> _What you will do_: Retype, exactly as they appear below, the lines between the line holding "You are a computer-use" and the line holding "Given: Open the Learn more about malware link", both ends included.

> _Provided data_:
=====

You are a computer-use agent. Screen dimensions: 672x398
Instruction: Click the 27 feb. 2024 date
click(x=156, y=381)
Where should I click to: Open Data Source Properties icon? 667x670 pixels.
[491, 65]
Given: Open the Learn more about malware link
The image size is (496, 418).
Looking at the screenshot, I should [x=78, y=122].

=====

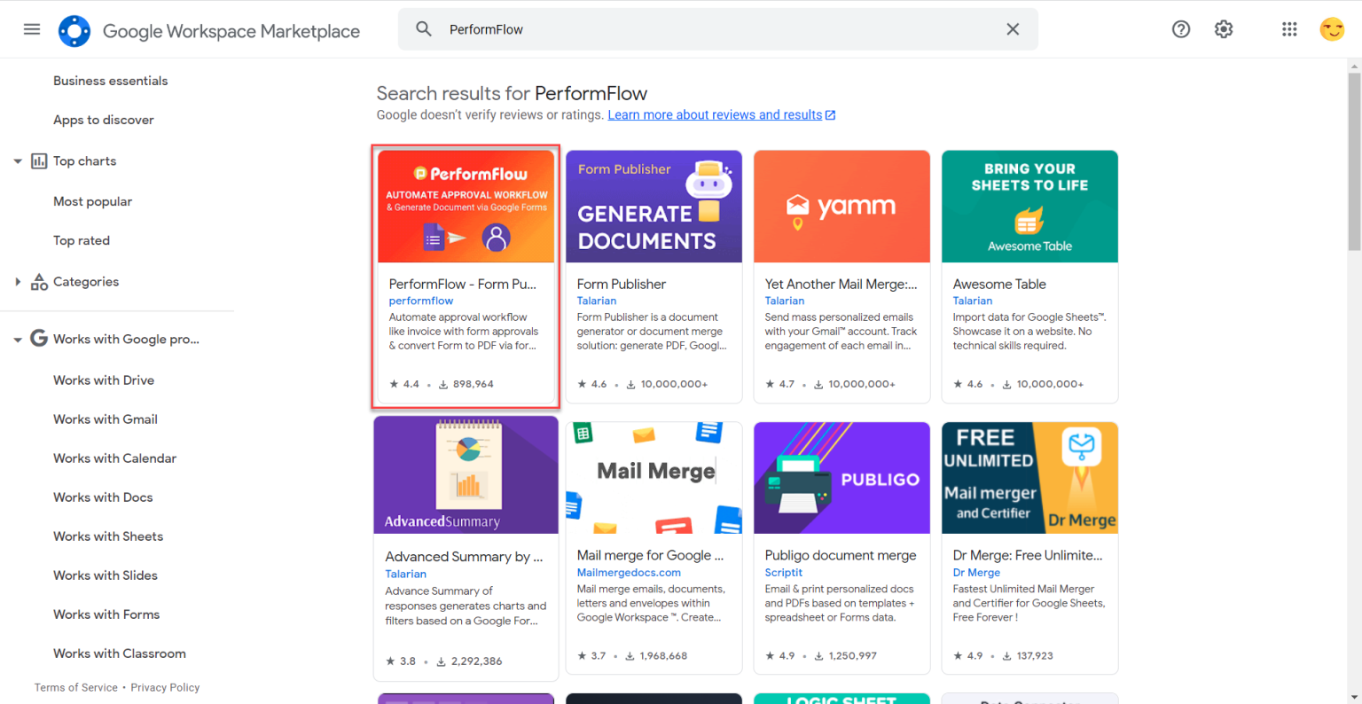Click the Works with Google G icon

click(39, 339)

=====

> _Expected output_:
You are a computer-use agent. Screen dimensions: 672x398
Instruction: Click the 27 feb. 2024 date
click(x=156, y=381)
Where should I click to: Open Data Source Properties icon? 667x670 pixels.
[491, 65]
Given: Open the Learn more about malware link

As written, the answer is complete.